* WHAT YOU NEED TO DO *
Pictures should be omitted from your copy. Everything else in the entries below must be restated word for word.

*** Block opens ***

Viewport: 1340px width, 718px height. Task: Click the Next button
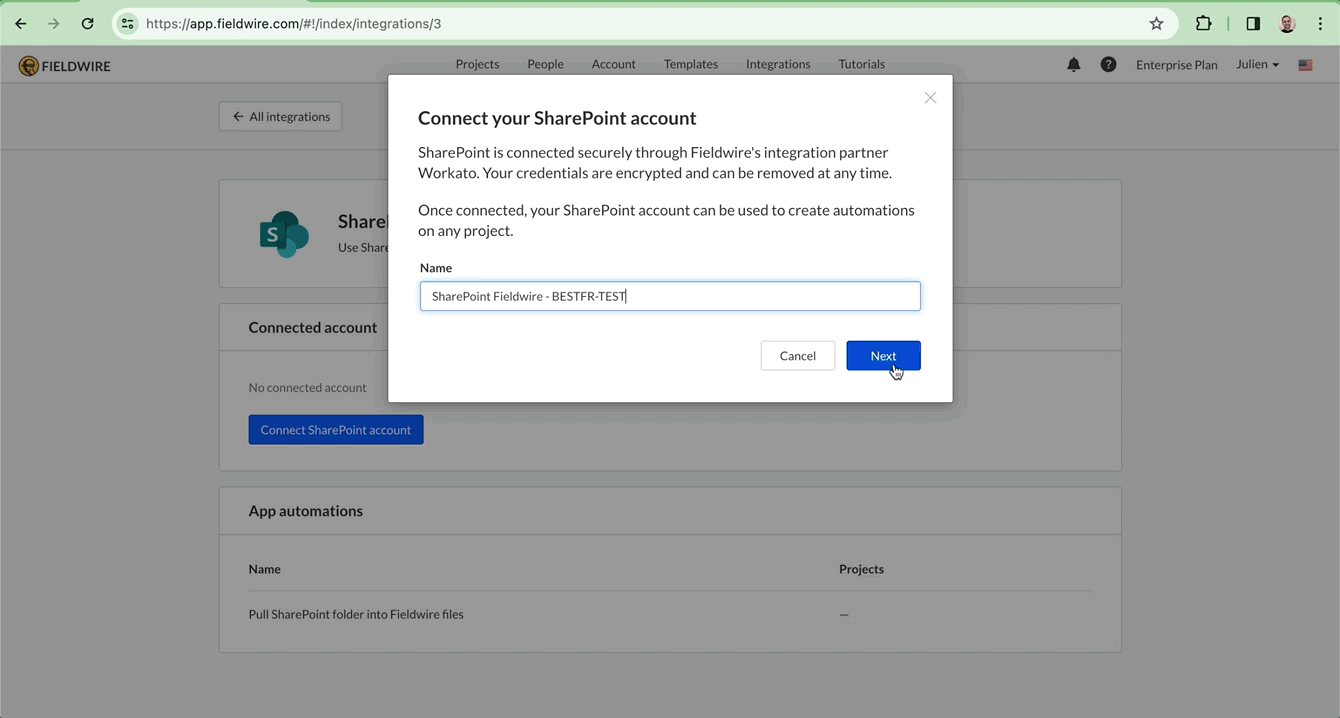pyautogui.click(x=883, y=355)
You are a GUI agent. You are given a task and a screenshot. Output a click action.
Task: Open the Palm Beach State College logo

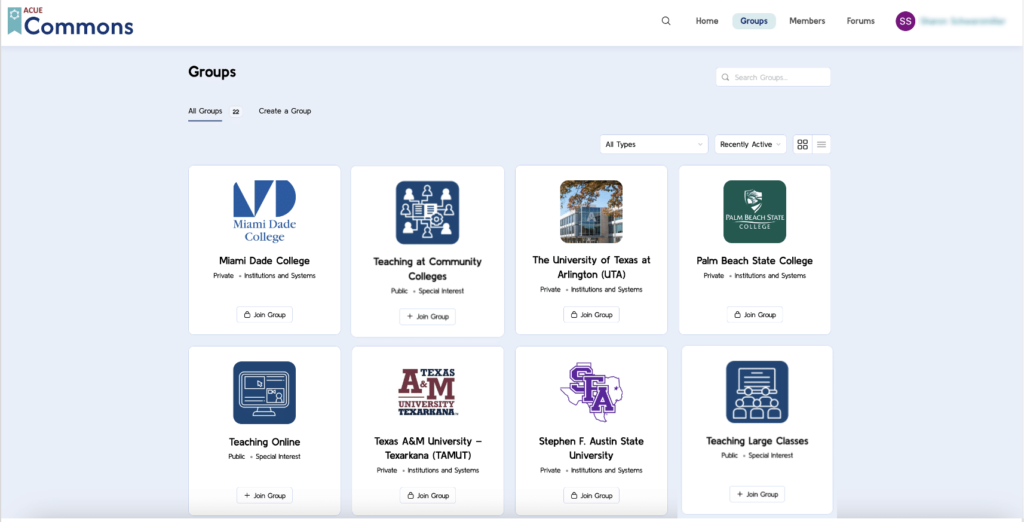(754, 211)
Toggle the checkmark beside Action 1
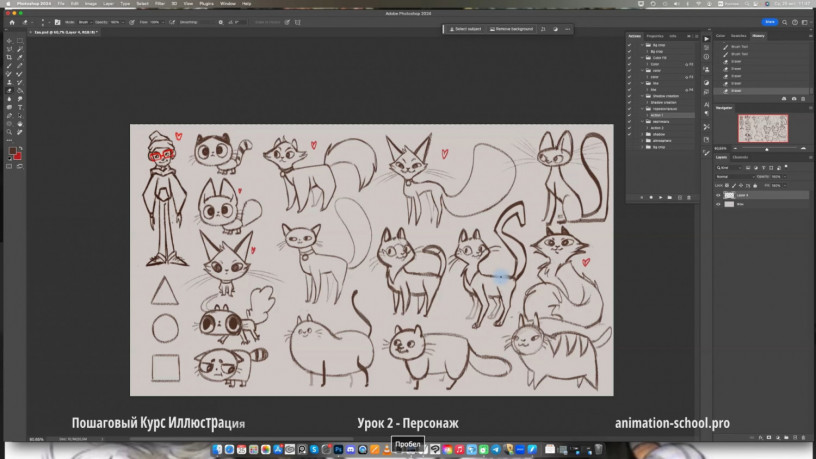 pos(630,115)
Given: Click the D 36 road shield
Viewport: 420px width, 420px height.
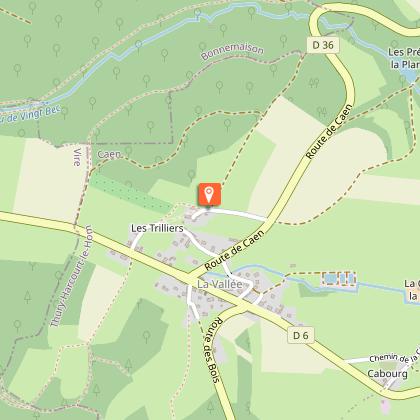Looking at the screenshot, I should pos(323,45).
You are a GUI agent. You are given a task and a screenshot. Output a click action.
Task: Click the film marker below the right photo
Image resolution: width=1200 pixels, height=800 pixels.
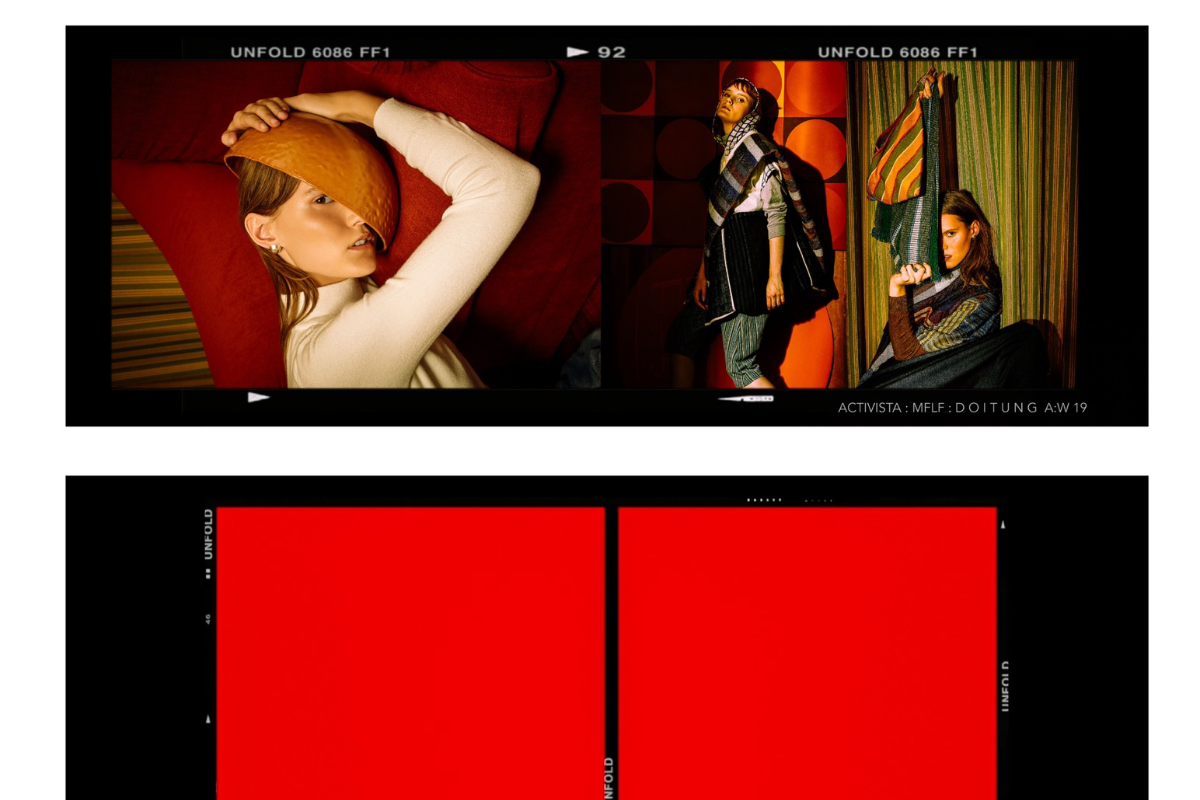point(746,399)

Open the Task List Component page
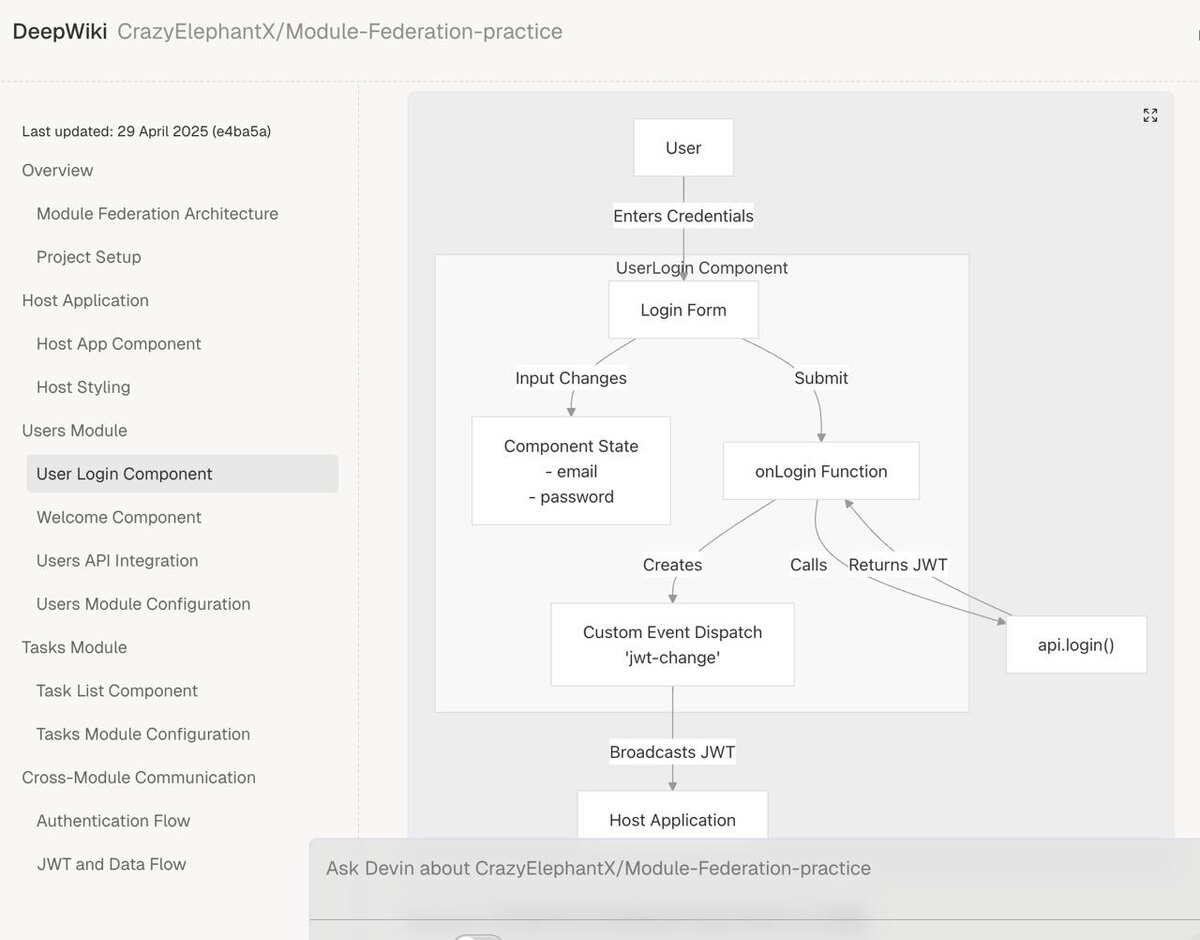click(x=117, y=691)
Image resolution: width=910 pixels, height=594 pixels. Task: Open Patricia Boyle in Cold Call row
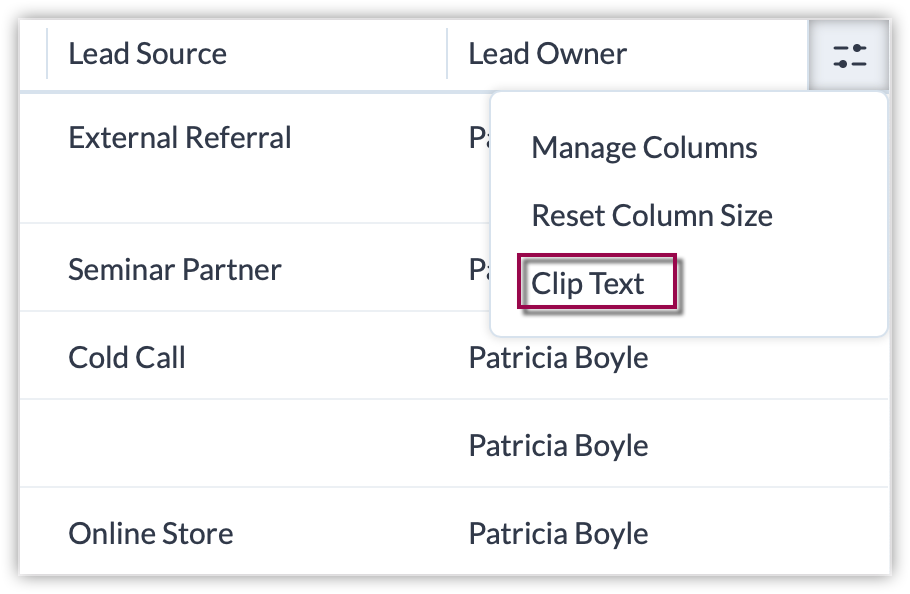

*** Block closes ***

* COMPLETED TASK *
Viewport: 1340px width, 718px height. Task: Click the Next button
pyautogui.click(x=883, y=355)
You are a GUI agent. You are given a task and a screenshot. Output a click action.
Task: Open the Palm Beach State College logo

(754, 211)
Toggle the checkmark beside Action 1
 pos(630,115)
Given: Click the D 36 road shield
Viewport: 420px width, 420px height.
Looking at the screenshot, I should pos(323,45).
You are a GUI agent. You are given a task and a screenshot. Output a click action.
Task: Click the film marker below the right photo
Image resolution: width=1200 pixels, height=800 pixels.
point(746,399)

Open the Task List Component page
click(x=117, y=691)
Image resolution: width=910 pixels, height=594 pixels. Task: Open Patricia Boyle in Cold Call row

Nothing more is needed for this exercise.